→ WHAT THIS TASK INVOLVES
Copy out the listing below, swapping "chevron" for "caret" everywhere it occurs and leaving everything else as it is.

→ EXTRACTED MATERIAL
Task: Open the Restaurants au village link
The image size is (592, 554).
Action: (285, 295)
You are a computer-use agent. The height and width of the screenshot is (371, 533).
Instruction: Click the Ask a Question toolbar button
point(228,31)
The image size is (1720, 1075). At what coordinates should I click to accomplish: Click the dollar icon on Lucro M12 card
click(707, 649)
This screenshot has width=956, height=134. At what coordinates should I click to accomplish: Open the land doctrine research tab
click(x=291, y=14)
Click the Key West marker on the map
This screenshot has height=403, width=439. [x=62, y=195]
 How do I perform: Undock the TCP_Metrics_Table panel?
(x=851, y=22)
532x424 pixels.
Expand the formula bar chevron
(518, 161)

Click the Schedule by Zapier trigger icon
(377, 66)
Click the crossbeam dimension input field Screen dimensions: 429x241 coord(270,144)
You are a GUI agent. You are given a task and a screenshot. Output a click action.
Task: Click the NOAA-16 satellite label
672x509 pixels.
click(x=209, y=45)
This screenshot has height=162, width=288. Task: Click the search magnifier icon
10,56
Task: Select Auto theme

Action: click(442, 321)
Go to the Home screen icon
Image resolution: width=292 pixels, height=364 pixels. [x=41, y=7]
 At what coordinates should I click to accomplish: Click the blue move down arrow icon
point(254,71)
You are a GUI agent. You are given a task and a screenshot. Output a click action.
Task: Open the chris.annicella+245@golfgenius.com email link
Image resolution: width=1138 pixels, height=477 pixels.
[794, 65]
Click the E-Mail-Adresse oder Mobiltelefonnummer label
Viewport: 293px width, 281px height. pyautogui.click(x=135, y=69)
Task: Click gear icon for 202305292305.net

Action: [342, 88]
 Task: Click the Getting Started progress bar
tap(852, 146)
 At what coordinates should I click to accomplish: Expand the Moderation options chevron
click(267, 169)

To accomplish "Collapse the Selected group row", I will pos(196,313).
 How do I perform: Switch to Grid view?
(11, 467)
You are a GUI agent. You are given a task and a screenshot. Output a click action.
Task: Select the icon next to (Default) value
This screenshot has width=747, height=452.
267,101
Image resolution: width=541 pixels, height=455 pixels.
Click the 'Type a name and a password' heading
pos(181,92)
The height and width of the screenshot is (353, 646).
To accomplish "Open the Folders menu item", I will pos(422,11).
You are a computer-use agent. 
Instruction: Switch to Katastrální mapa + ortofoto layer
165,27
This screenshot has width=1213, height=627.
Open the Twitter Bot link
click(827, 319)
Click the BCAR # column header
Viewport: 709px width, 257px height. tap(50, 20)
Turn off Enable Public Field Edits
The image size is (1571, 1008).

→ ANSWER
Task: Open the Restaurants au village link
The image size is (592, 554).
Action: (285, 295)
You are a computer-use agent. The height and width of the screenshot is (371, 533).
Instruction: Click the Ask a Question toolbar button
point(228,31)
The image size is (1720, 1075). At what coordinates should I click to accomplish: Click the dollar icon on Lucro M12 card
click(707, 649)
This screenshot has width=956, height=134. At what coordinates should I click to accomplish: Open the land doctrine research tab
click(x=291, y=14)
Click the Key West marker on the map
This screenshot has height=403, width=439. [x=62, y=195]
 How do I perform: Undock the TCP_Metrics_Table panel?
(x=851, y=22)
532x424 pixels.
Expand the formula bar caret
(518, 161)

Click the Schedule by Zapier trigger icon
(377, 66)
Click the crossbeam dimension input field Screen dimensions: 429x241 coord(270,144)
You are a GUI agent. You are given a task and a screenshot. Output a click action.
Task: Click the NOAA-16 satellite label
672x509 pixels.
click(x=209, y=45)
This screenshot has height=162, width=288. Task: Click the search magnifier icon
10,56
Task: Select Auto theme

Action: click(442, 321)
Go to the Home screen icon
Image resolution: width=292 pixels, height=364 pixels. [x=41, y=7]
 At what coordinates should I click to accomplish: Click the blue move down arrow icon
point(254,71)
You are a GUI agent. You are given a task and a screenshot. Output a click action.
Task: Open the chris.annicella+245@golfgenius.com email link
Image resolution: width=1138 pixels, height=477 pixels.
[794, 65]
Click the E-Mail-Adresse oder Mobiltelefonnummer label
Viewport: 293px width, 281px height. pyautogui.click(x=135, y=69)
Task: Click gear icon for 202305292305.net

Action: [342, 88]
 Task: Click the Getting Started progress bar
tap(852, 146)
 At what coordinates should I click to accomplish: Expand the Moderation options caret
click(267, 169)

To accomplish "Collapse the Selected group row", I will pos(196,313).
 How do I perform: Switch to Grid view?
(11, 467)
You are a GUI agent. You are given a task and a screenshot. Output a click action.
Task: Select the icon next to (Default) value
This screenshot has width=747, height=452.
267,101
Image resolution: width=541 pixels, height=455 pixels.
Click the 'Type a name and a password' heading
pos(181,92)
The height and width of the screenshot is (353, 646).
To accomplish "Open the Folders menu item", I will pos(422,11).
You are a computer-use agent. 
Instruction: Switch to Katastrální mapa + ortofoto layer
165,27
This screenshot has width=1213, height=627.
Open the Twitter Bot link
click(827, 319)
Click the BCAR # column header
Viewport: 709px width, 257px height. tap(50, 20)
Turn off Enable Public Field Edits
The image size is (1571, 1008).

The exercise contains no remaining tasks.